-- Task instructions --
Copy the lines of the entries verbatim, starting at the line that contains "Screen dimensions: 535x447" and ending at the last line of the entries, both ends included.

Collected data entries:
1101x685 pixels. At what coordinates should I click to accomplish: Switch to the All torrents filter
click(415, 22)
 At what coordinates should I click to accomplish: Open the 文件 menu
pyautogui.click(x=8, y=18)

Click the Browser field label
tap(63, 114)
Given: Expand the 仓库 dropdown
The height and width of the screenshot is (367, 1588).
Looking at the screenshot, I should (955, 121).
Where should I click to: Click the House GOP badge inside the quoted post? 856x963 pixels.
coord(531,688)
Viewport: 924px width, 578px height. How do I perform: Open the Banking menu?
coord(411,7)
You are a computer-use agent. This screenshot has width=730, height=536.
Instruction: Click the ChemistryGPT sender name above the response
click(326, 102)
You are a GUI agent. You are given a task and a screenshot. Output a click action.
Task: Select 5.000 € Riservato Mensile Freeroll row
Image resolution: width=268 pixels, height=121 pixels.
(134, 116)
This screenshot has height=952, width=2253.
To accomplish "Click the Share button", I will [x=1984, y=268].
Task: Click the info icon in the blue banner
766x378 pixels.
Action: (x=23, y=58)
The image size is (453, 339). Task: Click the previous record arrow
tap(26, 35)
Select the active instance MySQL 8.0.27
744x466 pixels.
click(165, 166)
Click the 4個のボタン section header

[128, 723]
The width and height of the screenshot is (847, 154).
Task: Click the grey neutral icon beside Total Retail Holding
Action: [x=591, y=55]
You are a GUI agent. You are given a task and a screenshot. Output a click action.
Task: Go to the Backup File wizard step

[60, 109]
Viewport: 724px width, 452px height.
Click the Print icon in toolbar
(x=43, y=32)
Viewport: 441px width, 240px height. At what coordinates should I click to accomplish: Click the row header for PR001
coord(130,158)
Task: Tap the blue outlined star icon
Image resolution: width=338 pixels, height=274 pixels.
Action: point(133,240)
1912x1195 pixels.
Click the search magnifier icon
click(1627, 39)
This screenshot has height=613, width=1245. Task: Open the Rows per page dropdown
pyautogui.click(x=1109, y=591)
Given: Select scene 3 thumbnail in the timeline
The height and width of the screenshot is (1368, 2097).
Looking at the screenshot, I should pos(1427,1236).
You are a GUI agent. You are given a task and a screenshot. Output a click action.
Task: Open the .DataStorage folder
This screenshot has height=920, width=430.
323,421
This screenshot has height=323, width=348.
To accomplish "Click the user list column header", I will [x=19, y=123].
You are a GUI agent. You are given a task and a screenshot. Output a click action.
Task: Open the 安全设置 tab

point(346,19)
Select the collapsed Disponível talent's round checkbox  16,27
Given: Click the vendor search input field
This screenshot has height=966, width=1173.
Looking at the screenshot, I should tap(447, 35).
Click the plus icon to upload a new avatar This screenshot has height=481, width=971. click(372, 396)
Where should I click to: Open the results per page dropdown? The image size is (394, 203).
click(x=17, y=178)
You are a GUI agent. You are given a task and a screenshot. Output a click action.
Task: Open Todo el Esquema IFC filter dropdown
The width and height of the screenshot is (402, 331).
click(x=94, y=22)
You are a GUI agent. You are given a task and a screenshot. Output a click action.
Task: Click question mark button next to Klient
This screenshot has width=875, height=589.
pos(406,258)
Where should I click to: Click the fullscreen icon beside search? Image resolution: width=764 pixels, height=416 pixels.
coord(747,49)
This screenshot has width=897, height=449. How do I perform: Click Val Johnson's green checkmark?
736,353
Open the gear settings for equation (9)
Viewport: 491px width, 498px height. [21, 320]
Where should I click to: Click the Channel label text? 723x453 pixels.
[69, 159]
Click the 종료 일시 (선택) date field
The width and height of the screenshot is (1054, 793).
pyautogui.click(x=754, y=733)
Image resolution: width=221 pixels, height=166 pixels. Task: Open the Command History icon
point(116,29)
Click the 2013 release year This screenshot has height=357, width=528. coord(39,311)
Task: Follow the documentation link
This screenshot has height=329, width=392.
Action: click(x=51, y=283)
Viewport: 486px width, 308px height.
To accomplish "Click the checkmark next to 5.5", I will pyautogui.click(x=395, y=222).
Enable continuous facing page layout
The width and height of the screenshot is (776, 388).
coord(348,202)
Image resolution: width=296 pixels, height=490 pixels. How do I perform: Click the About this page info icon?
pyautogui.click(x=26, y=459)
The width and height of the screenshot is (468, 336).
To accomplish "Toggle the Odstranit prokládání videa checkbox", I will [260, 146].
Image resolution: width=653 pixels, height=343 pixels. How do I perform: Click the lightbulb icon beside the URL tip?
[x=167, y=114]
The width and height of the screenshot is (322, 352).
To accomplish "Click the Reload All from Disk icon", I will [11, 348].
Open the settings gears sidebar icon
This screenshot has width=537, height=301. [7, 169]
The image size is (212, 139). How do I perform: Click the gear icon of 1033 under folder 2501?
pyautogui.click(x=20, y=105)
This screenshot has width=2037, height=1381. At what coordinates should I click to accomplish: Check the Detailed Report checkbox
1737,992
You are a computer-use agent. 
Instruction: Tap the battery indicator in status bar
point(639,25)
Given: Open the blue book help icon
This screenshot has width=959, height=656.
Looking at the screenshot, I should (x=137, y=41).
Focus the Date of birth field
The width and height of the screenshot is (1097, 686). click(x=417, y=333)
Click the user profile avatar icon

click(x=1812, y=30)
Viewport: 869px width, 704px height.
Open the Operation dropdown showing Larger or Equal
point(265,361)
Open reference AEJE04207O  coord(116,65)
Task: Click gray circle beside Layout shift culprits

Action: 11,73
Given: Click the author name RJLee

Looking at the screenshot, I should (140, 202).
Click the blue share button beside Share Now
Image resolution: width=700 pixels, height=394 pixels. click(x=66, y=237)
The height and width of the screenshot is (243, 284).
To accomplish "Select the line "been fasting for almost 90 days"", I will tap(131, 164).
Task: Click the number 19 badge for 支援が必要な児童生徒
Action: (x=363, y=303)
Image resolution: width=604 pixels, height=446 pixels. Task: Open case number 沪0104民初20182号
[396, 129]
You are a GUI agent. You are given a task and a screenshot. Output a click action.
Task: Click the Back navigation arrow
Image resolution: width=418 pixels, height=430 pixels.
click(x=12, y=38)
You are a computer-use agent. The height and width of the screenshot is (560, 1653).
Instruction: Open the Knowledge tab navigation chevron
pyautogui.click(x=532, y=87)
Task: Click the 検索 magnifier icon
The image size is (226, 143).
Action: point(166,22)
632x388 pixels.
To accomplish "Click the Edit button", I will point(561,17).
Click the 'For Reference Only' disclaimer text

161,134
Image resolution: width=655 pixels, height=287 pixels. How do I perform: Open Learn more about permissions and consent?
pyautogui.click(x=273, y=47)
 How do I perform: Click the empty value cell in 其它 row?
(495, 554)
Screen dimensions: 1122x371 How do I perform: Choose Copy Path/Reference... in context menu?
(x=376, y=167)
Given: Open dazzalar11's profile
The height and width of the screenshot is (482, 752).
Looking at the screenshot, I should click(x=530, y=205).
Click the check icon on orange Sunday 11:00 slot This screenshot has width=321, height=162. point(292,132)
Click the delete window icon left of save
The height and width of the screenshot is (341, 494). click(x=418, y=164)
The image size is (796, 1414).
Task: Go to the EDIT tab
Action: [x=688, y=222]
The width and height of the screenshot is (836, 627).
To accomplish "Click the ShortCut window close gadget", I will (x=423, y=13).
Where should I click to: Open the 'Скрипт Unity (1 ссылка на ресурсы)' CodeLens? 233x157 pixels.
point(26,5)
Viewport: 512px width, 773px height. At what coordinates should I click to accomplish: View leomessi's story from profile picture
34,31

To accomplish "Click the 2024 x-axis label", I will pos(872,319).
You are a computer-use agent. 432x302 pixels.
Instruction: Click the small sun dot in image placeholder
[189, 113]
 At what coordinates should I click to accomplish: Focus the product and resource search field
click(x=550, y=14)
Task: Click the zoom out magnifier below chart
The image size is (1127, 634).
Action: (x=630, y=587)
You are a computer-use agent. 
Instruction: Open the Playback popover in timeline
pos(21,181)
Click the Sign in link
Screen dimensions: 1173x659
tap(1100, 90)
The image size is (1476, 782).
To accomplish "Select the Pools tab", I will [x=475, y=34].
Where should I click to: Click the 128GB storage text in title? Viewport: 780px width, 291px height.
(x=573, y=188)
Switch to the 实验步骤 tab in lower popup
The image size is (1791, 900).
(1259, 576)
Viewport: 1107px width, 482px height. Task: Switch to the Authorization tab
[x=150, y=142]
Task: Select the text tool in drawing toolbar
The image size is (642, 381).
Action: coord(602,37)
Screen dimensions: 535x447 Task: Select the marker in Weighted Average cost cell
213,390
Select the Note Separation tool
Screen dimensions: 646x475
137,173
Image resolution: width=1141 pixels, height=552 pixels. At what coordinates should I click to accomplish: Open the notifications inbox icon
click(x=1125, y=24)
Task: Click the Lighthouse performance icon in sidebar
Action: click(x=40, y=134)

-- Result below --
Screen dimensions: 535x447 Task: Select the marker in Weighted Average cost cell
213,390
Select the Note Separation tool
Screen dimensions: 646x475
137,173
Image resolution: width=1141 pixels, height=552 pixels. At what coordinates should I click to accomplish: Open the notifications inbox icon
click(x=1125, y=24)
Task: Click the Lighthouse performance icon in sidebar
Action: click(x=40, y=134)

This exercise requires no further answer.